WHAT IS ASKED -
Copy out every one of the entries below word for word, leaving out the pictures.

(Entries about locating items on screens)
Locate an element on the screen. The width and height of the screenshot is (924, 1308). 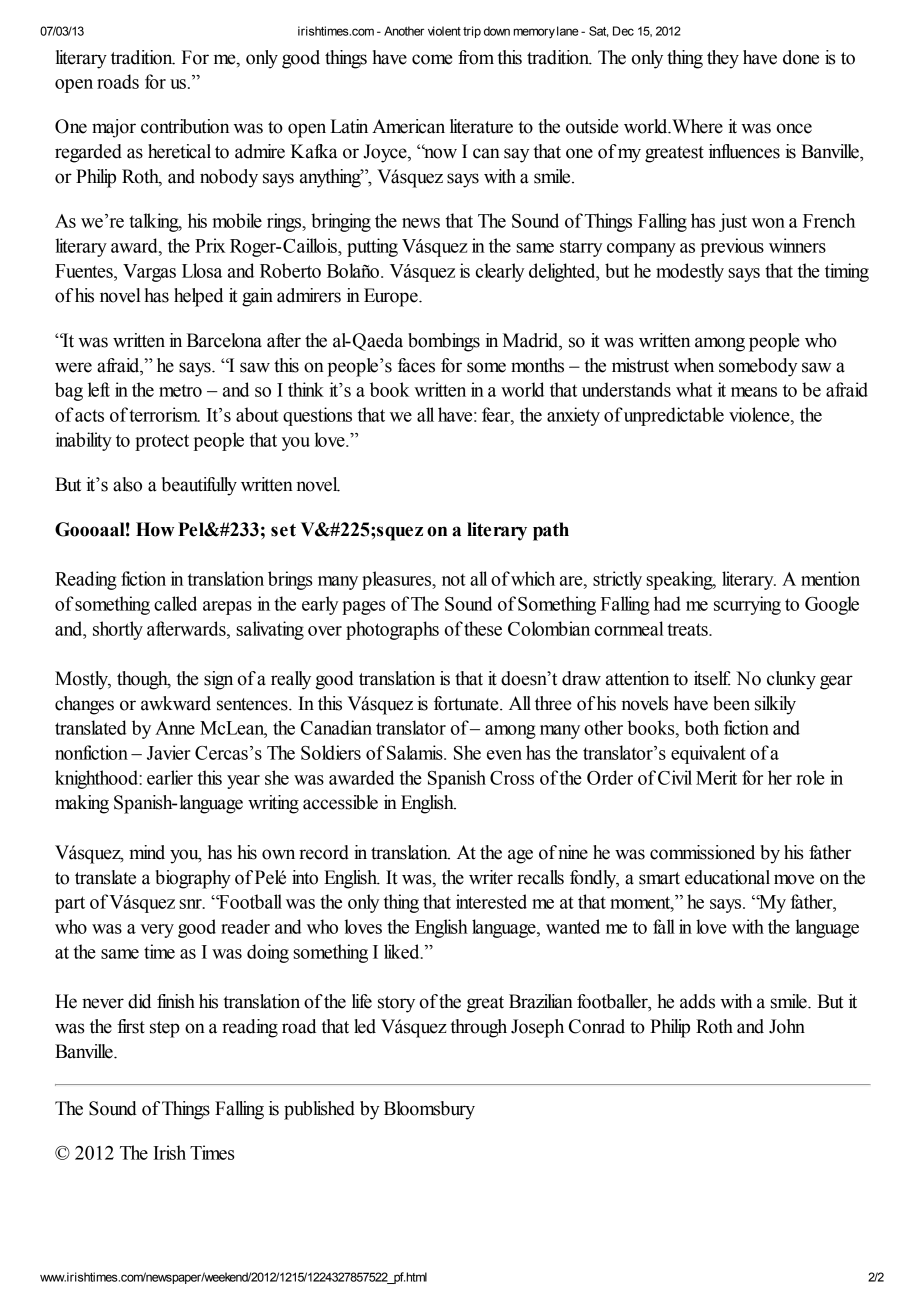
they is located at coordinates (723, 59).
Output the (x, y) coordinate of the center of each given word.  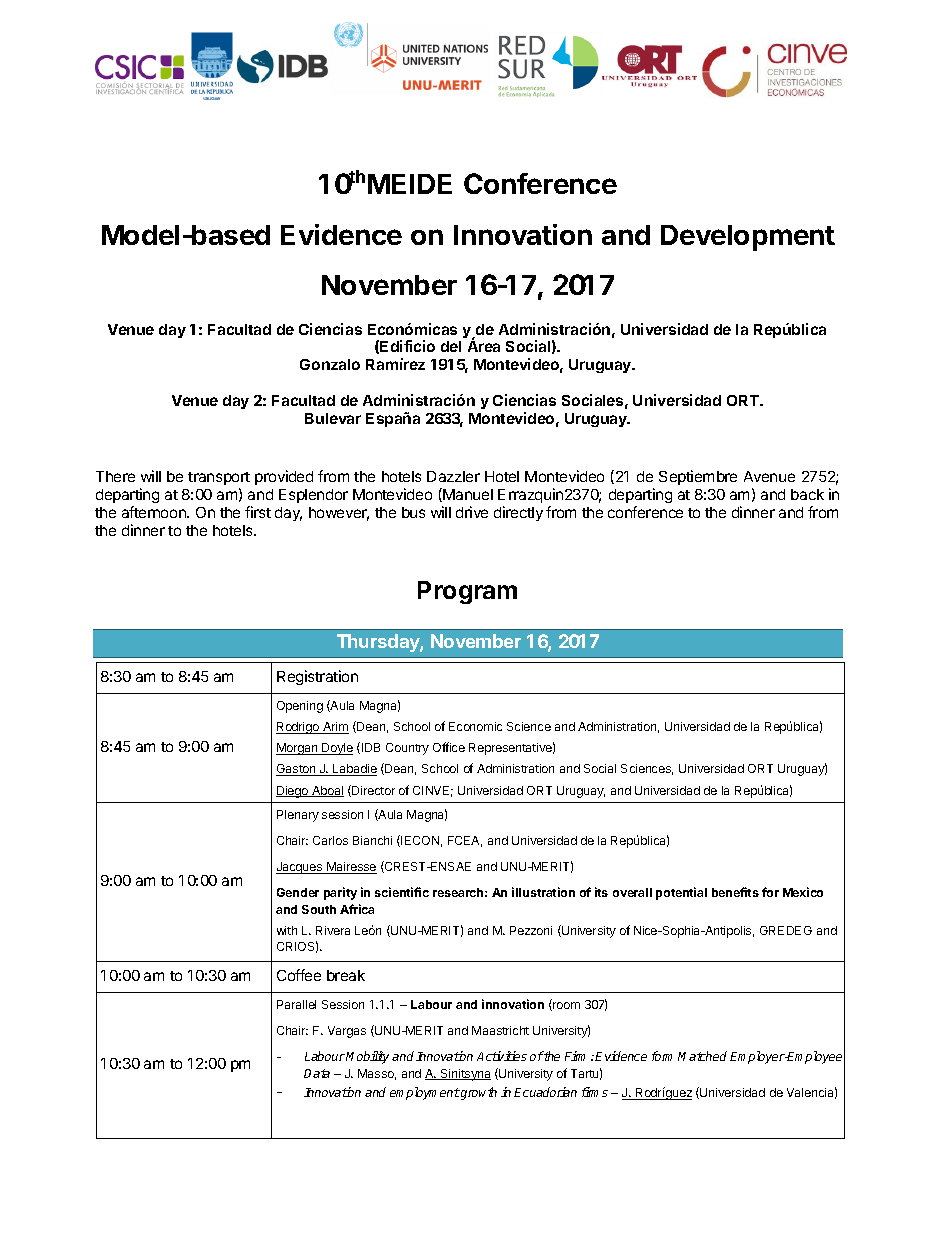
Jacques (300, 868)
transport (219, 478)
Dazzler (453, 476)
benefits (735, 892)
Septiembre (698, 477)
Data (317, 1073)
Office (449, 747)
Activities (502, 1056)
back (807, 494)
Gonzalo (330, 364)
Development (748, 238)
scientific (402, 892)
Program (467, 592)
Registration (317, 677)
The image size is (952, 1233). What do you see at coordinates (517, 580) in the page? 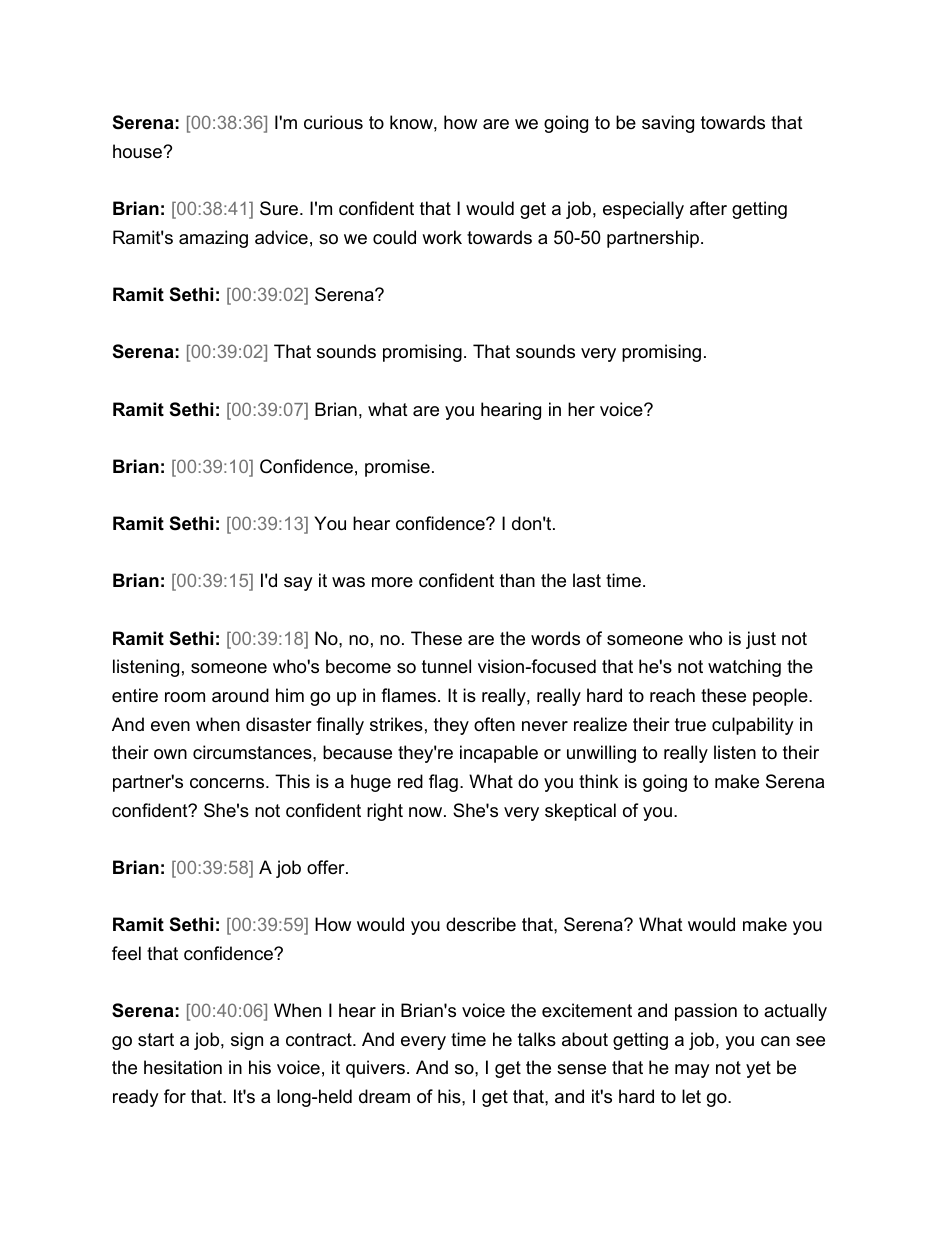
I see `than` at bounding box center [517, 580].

EXERCISE OUTPUT -
Locate an element on the screen. The width and height of the screenshot is (924, 1308). 
they is located at coordinates (723, 59).
Output the (x, y) coordinate of the center of each given word.  
Jacques (300, 868)
transport (219, 478)
Dazzler (453, 476)
benefits (735, 892)
Septiembre (698, 477)
Data (317, 1073)
Office (449, 747)
Activities (502, 1056)
back (807, 494)
Gonzalo (330, 364)
Development (748, 238)
scientific (402, 892)
Program (467, 592)
Registration (317, 677)
The image size is (952, 1233). What do you see at coordinates (517, 580) in the page? 
I see `than` at bounding box center [517, 580].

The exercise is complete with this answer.